La Comunidad de Azerbaiyán Occidental responde a la resolución del Senado francés
Bakú, 18 de enero, AZERTAC
La Comunidad de Azerbaiyán Occidental ha emitido una declaración en relación con la resolución del Senado francés.
AZERTAC presenta la declaración:
"El Senado francés racista, islamófobo y azerbaiyanofóbico ha aprobado otra resolución anti-azerbaiyana. Los modernos cruzados que se sientan en el Senado francés no entienden que Azerbaiyán no necesita permiso de nadie para llevar a cabo una operación militar en su territorio soberano, y en este sentido el Senado francés debería entender dónde está su lugar. Que el Senado francés, que hace ridículas acusaciones contra Azerbaiyán, responda a las siguientes preguntas: "¿Por qué Francia se enfrenta muy a menudo a una situación próxima a la guerra civil?", "¿Por qué Francia prohíbe la lengua corsa?", "¿Qué hace el ejército francés en Níger, Malí, Burkina Faso?", "¿Por qué Francia sigue manteniendo territorios a miles de kilómetros de ella en dependencia colonial?".
Tras la vergonzosa derrota en la Segunda Guerra Mundial, Francia, que por mediación de otros obtuvo el estatus de miembro permanente en el Consejo de Seguridad de la ONU y que lleva meses sin conseguir que se apruebe en ese órgano una resolución contra Azerbaiyán, parece mimarse a sí misma aprobando una resolución en el Senado.
El odio étnico y religioso del Senado francés es tan fuerte que pide "a Azerbaiyán y a sus aliados que retiren sus tropas del territorio armenio". Con ello, el Senado se convierte a sí mismo en objeto de burla.
Que Francia, que habla del "derecho a la autodeterminación" de los armenios de Karabaj, conceda la independencia a Córcega, a los vascos y a Nueva Caledonia.
Por un lado, hablando de la defensa de la integridad territorial de Armenia y, por otro, utilizando las expresiones "República de Nagorno Karabaj" y "dirigentes de Nagorno Karabaj elegidos democráticamente", el Senado se burla en realidad de sí mismo.
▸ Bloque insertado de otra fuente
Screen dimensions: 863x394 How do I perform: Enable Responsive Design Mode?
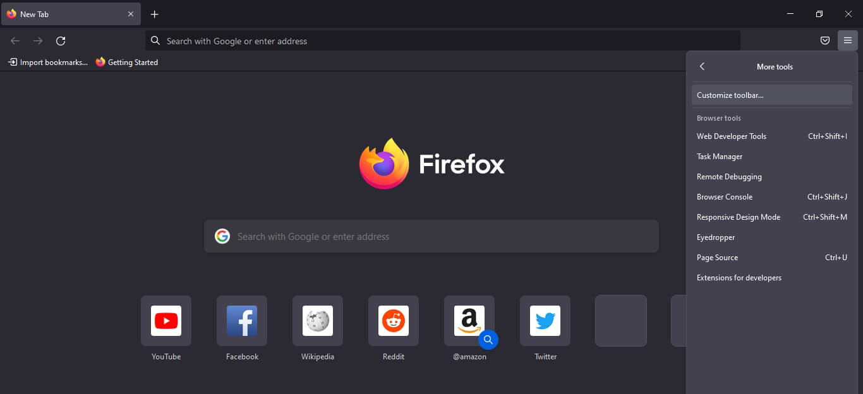click(x=738, y=217)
Quienes impidieron la entrada del corresponsal de AZERTAC en Nueva Caledonia exigen a Azerbaiyán que libere a los "dirigentes políticos de la República de Nagorno Karabaj".
Si al Senado le preocupa el "patrimonio cultural armenio", que se ocupe de los ejemplos de patrimonio cultural que Francia lleva siglos robando a Àfrica. La misión de la UNESCO que Francia quiere enviar a Karabaj debería ser enviada a la propia Francia para garantizar que las muestras de patrimonio robadas sean devueltas a sus legítimos propietarios.
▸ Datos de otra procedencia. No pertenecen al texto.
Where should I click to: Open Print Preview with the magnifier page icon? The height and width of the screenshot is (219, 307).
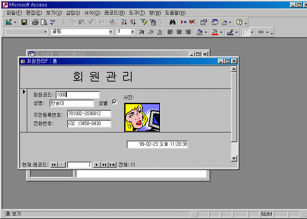point(44,22)
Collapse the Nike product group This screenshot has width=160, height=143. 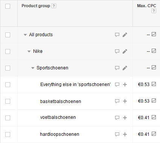click(29, 51)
Hablando del retorno de los armenios de Karabaj, el Senado francés, con su mentalidad de cruzado, debería darse cuenta de que el retorno debería ser recíproco y también debería garantizarse el retorno de los azerbaiyanos occidentales a Armenia.
Entendemos que la azerbaiyanofobia se ha convertido en un negocio rentable en Francia en los últimos años, una gran oportunidad para convertirse en un "héroe", un "orador apasionado". Sin embargo, Francia ha sido derrotada no sólo en la Segunda Guerra Mundial, en Àfrica en los últimos años, Francia también ha sido derrotada en el Cáucaso Sur en 2020-2023. El París oficial, que ha demostrado una absoluta falta de principios en los últimos años, debería asumirlo y abandonar su política de usurpación de la región.
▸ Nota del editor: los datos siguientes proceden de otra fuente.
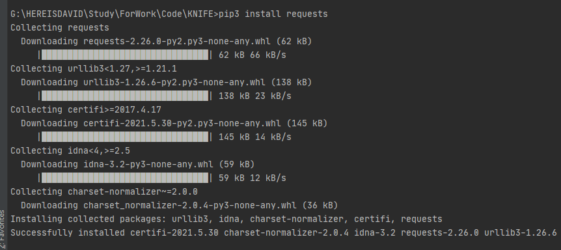The image size is (561, 250).
Task: Click the requests-2.26.0 wheel filename text
Action: click(177, 41)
El engreído Senado francés, que pide a la Unión Europea que reconsidere sus relaciones con Azerbaiyán, cree que el mundo gira en torno a Francia y Europa.
En el contexto de los acuerdos alcanzados por Azerbaiyán y Armenia mediante negociaciones directas el 7 de diciembre, este paso provocador del Senado francés es una payasada política.
Rechazamos firmemente las acusaciones de Francia contra el país hermano de Türkiye.
Armenia también debería darse cuenta de que el hecho de que Francia le suministre armas que nadie necesita y de que la Unión Europea establezca una base en Armenia no ayudará en nada a Armenia, sino que, por el contrario, impedirá el establecimiento de la paz entre Azerbaiyán y Armenia. Lo máximo que Francia puede dar a Armenia es engañar a los armenios de Karabaj llamándoles honorables ciudadanos de París. Armenia debería sacar una lección de los errores de la Primera República".